La fin de l’anonymat en ligne en Grèce : Une décision controversée

La Grèce, en prévision des élections générales de début 2027, envisage d’éradiquer l’anonymat sur les plateformes Internet. Cette initiative vise à lutter contre la désinformation, les deepfakes, et les discours toxiques. Le ministre de la gouvernance numérique, Dimirtis Papastergiou, a souligné que la démocratie doit s’exprimer sous des noms réels, évoquant des temps où les opinions étaient partagées ouvertement dans l’Antiquité.

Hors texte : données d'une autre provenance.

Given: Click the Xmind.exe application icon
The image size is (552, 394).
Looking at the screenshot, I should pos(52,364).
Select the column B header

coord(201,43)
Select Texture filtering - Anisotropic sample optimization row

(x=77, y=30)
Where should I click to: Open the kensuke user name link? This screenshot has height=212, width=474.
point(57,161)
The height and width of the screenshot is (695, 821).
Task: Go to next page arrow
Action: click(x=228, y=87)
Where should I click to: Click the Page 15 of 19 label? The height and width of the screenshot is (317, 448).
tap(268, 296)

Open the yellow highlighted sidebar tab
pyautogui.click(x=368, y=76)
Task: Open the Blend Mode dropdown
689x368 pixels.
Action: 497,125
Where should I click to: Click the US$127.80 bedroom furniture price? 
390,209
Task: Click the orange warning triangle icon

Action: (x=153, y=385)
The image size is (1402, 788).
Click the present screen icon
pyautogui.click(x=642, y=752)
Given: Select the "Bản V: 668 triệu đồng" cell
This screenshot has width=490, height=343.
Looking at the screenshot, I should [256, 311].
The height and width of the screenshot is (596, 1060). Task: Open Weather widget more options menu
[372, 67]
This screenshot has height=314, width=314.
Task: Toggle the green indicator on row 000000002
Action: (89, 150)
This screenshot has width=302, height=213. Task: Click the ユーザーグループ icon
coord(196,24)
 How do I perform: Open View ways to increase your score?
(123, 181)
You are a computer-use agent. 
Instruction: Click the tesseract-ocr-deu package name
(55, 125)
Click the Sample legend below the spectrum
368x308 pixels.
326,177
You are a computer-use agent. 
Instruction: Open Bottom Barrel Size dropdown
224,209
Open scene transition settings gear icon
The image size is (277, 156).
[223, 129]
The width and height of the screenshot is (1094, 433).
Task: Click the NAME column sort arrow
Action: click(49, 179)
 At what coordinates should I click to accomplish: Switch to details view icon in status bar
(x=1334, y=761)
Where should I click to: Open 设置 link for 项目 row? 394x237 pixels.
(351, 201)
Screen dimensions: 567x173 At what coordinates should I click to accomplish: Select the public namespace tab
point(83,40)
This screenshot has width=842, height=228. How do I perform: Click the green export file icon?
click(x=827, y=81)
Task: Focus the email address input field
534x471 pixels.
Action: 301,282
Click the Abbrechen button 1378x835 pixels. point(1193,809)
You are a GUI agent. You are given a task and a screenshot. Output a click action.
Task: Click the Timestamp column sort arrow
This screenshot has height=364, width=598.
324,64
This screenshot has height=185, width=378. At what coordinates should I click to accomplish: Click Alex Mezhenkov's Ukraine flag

Une mesure controversée pour une démocratie numérique

Cette proposition vise à interdire l’utilisation d’identités anonymes sur les réseaux sociaux. Selon Papastergiou, cette mesure devrait réduire la toxicité croissante sur ces plateformes. La réflexion derrière cela s’inscrit dans une volonté de créer une « démocratie numérique » où chaque individu pourrait être retracé et tenu responsable de ses déclarations.

Une vérification d’identité nécessaire

Le gouvernement ne vise pas à interdire les pseudonymes, mais à s’assurer qu’une identité réelle est liée à chaque compte. Ce lien permettrait aux autorités d’agir en cas d’infraction, garantissant ainsi que le discours public est moins sujet aux abus.

Des enjeux de sécurité et de liberté d’expression

Contrer le harcèlement et la diffamation

Le ministre a également mentionné que l’anonymat est souvent utilisé pour harceler et diffamer, rendant difficile les enquêtes policières. En liant les comptes à des identités réelles, le gouvernement espère que les conséquences des actes malveillants seront similaires dans le monde réel et virtuel.

Des conséquences sur la pression politique

Le climat politique chaotique en Grèce, marqué par des informations erronées et des menaces orchestrées, a accentué ce besoin de régulations. La campagne électorale non officielle a déjà commencé, plaçant la question du contrôle de l’information au cœur des préoccupations gouvernementales.

Impact sur les entreprises de réseaux sociaux

Un changement radical pour Facebook, X et TikTok

Interdire l’anonymat aurait des implications majeures pour ces plateformes, dont le modèle économique repose sur une grande partie d’utilisateurs anonymes. La mesure pourrait nuire à la croissance de l’utilisateur et à l’engagement, ce qui place ces entreprises en opposition à la volonté étatique de transparence.

Des implications au-delà des réseaux sociaux

Le vice-premier ministre, Pavlos Marinakis, a élargi ce débat en suggérant que cette règle pourrait également s’appliquer aux publications numériques et commentaires, rendant impossible les pseudonymes dans ce contexte. Cela suscite des inquiétudes parmi les défenseurs des droits numériques, qui voient là une menace potentielle pour la liberté d’expression.

Un précédent en Europe

La Grèce pourrait devenir un modèle dans cette aventure, mais cela pourrait poser des problèmes au sein de l’Union Européenne. Des mesures similaires ont été envisagées, mais leur mise en œuvre reste complexe et pourrait engendrer un cadre fragmenté.

Un choix risqué

Bien que l’idée de supprimer l’anonymat puisse sembler attrayante pour limiter les discours haineux et la désinformation, ces risques comportent une voie dangereuse vers une surveillance généralisée. Ce projet repose sur la confiance que l’État agira toujours dans l’intérêt public, alors que dans une era de polarisation, cela pourrait se transformer en une base de données massive associant identités réelles et opinions politiques.

Il est crucial d’évaluer si les régulations proposées seront véritablement bénéfiques ou si elles créeront un environnement de répression de la liberté d’expression, laissant plus de place à un système de surveillance étatique qu’à un véritable dialogue démocratique.